Where Are You, Past Dave?

Our boss discovered a treasure trove of old photos in the English office; they were from 1999 and they were comprehensive in content: shots of us teaching, drinking at the bar, participating in the charity fashion show, an amazing tableau of the entire department in grungy teenage clothes at the smoker's gate, some photos of me fishing and smoking a cigar, etc. etc. -- and Stacey took a look at the 1999 version of Dave, skinny with a full head of hair -- and she said, "Things might have been different if I was around Dave back then" and our boss said, "Are you hitting on Dave?" and Stacey said, "No, I'm hitting on Past Dave," and I'm not sure whether to consider this a temporally contingent compliment or a barely veiled insult about Present Dave, but whatever it is, it doesn't make me all that happy about what the passage of time has done to the concept of Dave (of course, Past Dave had other problems, which we won't go into, but -- nostalgically speaking -- it's fun to envision Present Dave's brain under Past Dave's full head of hair).

It's True! (Sort of)

When my wife and I taught in Syria, we occasionally found it easier to claim we hailed from Canada, rather than the United States, especially once George W. Bush invaded Iraq . . . though I occasionally tried to be patriotic and explain U.S. policy, sometimes it was just more convenient to avoid the controversy generated by mentioning America . . . and, of course, mentioning Canada was always safe, because Canada doesn't symbolize anything except back-bacon, tuques, Pamela Anderson, poutine, John Candy, and Celine Dion -- none of which is hated enough to incite violence, and the best thing about saying I was from Canada, was that I could follow this lie with the following technically true (but specious) piece of information: "Yes . . . I grew up just outside of New Brunswick."

Nostalgia For Stupidity

My kids love to play twenty questions, despite the fact that they are rather poor at it, and whenever we play -- especially if they are doing an awful job at narrowing down the topic . . . does it live in the water? no . . . is it a shark? no! . . . is it an eel? NO!!! then one of them will laugh and ask "Is it a bunny?" -- and this refers to the time when we showed up way too early to our pool, and had to kill time until it opened, and so we played the same round of twenty questions (or Two Million Questions, as they re-named it) for nearly two hours, even though the animal I was thinking of hopped across our path moments before the game started; my children truly relish the memory of this marathon of stupidity, and it makes me wonder if they'll ever get accepted to college (and if they do, they are certainly going to join a fraternity).

I'd Pay to Hear the Rest

I'm walking to New Brunswick, and I hear one of those snippets of conversation that I desperately want to hear more of . . . a fifty year old woman to a twenty eight year old guy: "So how does your brother deal with his hypochondria?"

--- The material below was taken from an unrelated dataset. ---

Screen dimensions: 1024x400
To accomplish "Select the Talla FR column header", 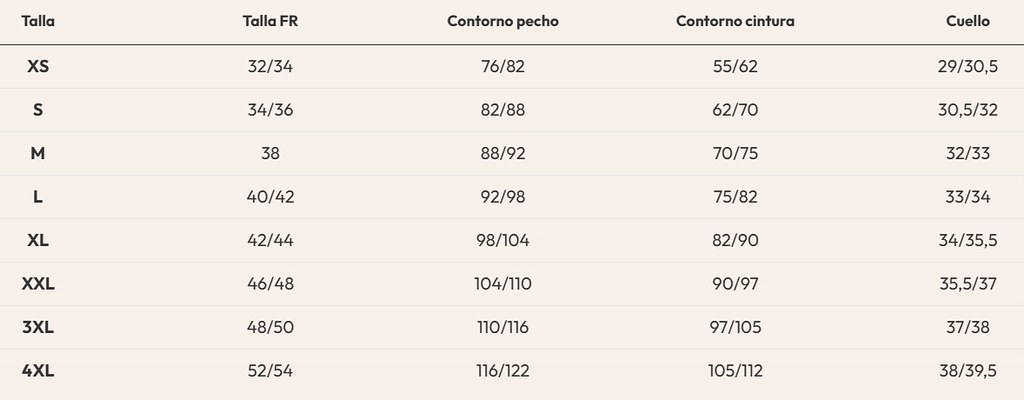I will (270, 21).
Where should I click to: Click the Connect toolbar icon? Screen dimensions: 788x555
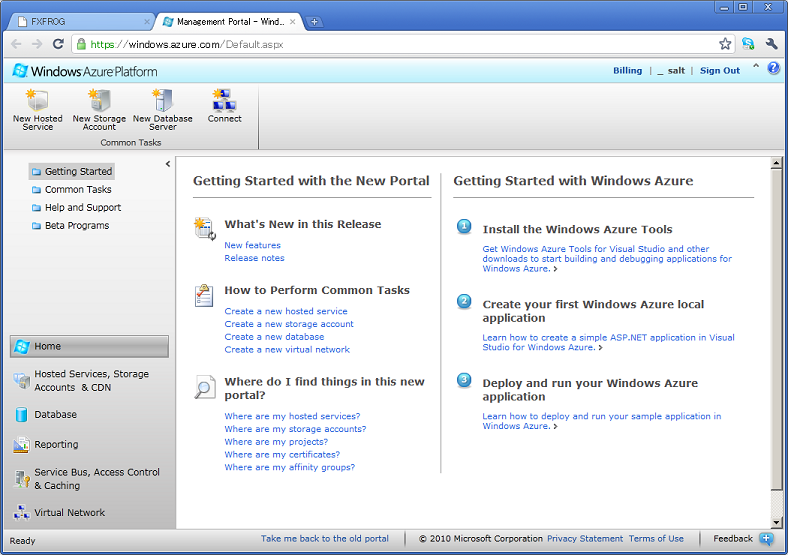[x=224, y=101]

Building Character (and Breaking Child Labor Laws)

I coached my first Highland Park J.V. soccer game of the season last Wednesday, and it was unseasonably hot and humid and, unfortunately, we only had two subs -- and I didn't my subs wearing themselves out running balls up and down the sideline, but it is the home team's responsibility to provide ball runners -- so I got my children out of school a little early, dragged them to the game and impressed them into service (and they did have some help from a couple of friends, so it wasn't totally cruel) and while my son Alex and his buddy Alex did a fantastic job, despite the heat, Ian and his friend Ben were atrocious -- they kept playing soccer with the game ball, getting so hot and tired that they couldn't retrieve any of the balls that were kicked out of bounds, but it was hard for me to complain since I wasn't paying them and the heat index was 170 degrees . . . and then, coincidentally (miraculously!) when I met up with the varsity coach the next day (the fields are split) I found out that he forced his two daughters to do the same thing -- despite the fact that they told him they "just wanted to stay inside and do their homework" he made them run the balls for the varsity game, which was on the turf, where the heat index was 197 degrees.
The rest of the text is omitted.